-- START Document extract --

# New grand daughter and one son coming home!



## jdubbya (Nov 6, 2005)

Our first grandchild arrived into the world at 2:30 this morning. Her dad, our son in the Marine Corps, got his tour cut short and will be coming home in a few days! We are thrilled beyond belief and so glad he can spend time with his wife and new baby! Introducing Aria Bella!










Life is good!!


----------



## Death's Door (Mar 22, 2006)

Oh, what a beauty!!!!! she looks like a keeper! I'm so happy for you and your family. Congrats and welcome to the world, Baby Bella!!!!


----------



## Copchick (Apr 10, 2012)

Wonderful news! Congratulations grandpa! So glad your son will be home soon. You have a beautiiful granddaughter with a beautiful name.


----------



## Mattimus (Oct 23, 2013)

Congrats JDub!


----------



## Hairazor (Mar 13, 2012)

Congrats on this little beauty. She looks so aware of her surroundings already. And how great her Dad will arrive shortly!


----------



## RoxyBlue (Oct 6, 2008)

You can tell from her expression that she's shocked at someone taking a picture of her before she's put on her makeup

Congrats to you, your son, and your daughter-in-law!


----------



## Evil Queen (Mar 8, 2008)

Congrats jdubbya!


----------



## beelce (Jul 21, 2007)

Congrats JW...! Great looking grand daughter...! My thanks to your son for his service .....


----------



## The Halloween Lady (Aug 18, 2010)

OMG... jdubb I am soooo happy for you! You guys must just be over the moon happy. I'm sure everyone can't wait for your sons return. 
Also, that little baby is just perfect!!!! Welcome to the world baby Aria Bella. You are truly a "beautiful song".


----------



## Rahnefan (May 1, 2009)

YAY good times. Congratulations!


----------



## Dark Angel 27 (Sep 11, 2008)

She's gorgeous! Happy Birthday Bella!


----------



## jdubbya (Nov 6, 2005)

Thanks all for the well wishes. Can't wait to actually see her and hold her!


----------



## BioHazardCustoms (Aug 5, 2009)

Congrats to the family! Glad to hear your son is coming home, too!


----------



## Headless (Sep 4, 2011)

Awwww congratulations jdubbya and how wonderful that they will be coming home! Enjoy!


----------



## Spooklights (Jul 4, 2006)

Congratulations! What a cute little pumpkin!


----------



## scareme (Aug 29, 2006)

I don't know how I missed this. Congrats on your future haunting assistant. And so happy you're getting one of your boys back home. What a great holiday gift. Did you get to spend Thanksgiving with them?


----------



## Spooky1 (Aug 25, 2008)

Congrats JW! Welcome to the world Aria Bella!


----------



## jdubbya (Nov 6, 2005)

scareme said:


> I don't know how I missed this. Congrats on your future haunting assistant. And so happy you're getting one of your boys back home. What a great holiday gift. Did you get to spend Thanksgiving with them?


No, we didn't. My son is still in N.C. and hasn't even seen her yet other than via skype. He has 14 days leave accumulated and also gets 10 days paternity leave. They agreed it would be so much nicer for him to spend Christmas together rather than Thanksgiving. He leaves for WA. state on the 9th and will be able to be there for the entire holiday. He's going crazy not having seen her yet but it will be so worth the wait. I love talking to him and he's so excited; talking about getting their first Christmas tree, personalized Christmas stockings, a family portrait. I'm boxing up some ornaments and decorations we've been saving for them so they'll have some stuff. He plans to come visit us for a couple days on his way back to N.C. so we'll see him after the new year. not sure when we'll get to see the baby but hoping soon.


----------

-- END Document extract --
-- START Record excerpts --

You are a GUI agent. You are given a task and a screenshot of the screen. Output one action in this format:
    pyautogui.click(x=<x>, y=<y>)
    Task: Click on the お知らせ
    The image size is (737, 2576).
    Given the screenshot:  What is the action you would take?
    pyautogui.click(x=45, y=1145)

-- END Record excerpts --
-- START Record excerpts --

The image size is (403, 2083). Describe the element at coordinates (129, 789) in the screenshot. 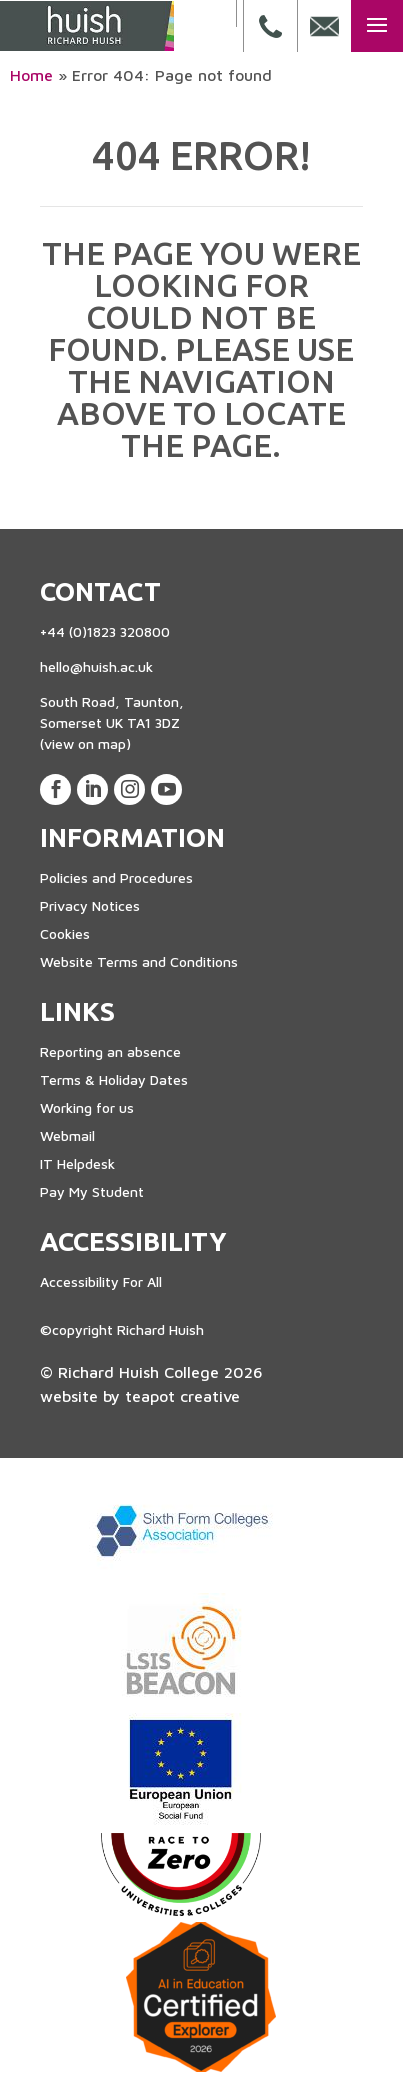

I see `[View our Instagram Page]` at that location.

-- END Record excerpts --

◆ Required task: In the forum thread about the new granddaughter, why did the family not spend Thanksgiving with the son? Please answer in one to three sentences.

◆ Correct answer: The son was still in N.C. and had only seen the baby over Skype. It was agreed that spending Christmas together would be much nicer than Thanksgiving, so he would leave for Washington state on the 9th and be there for the entire holiday.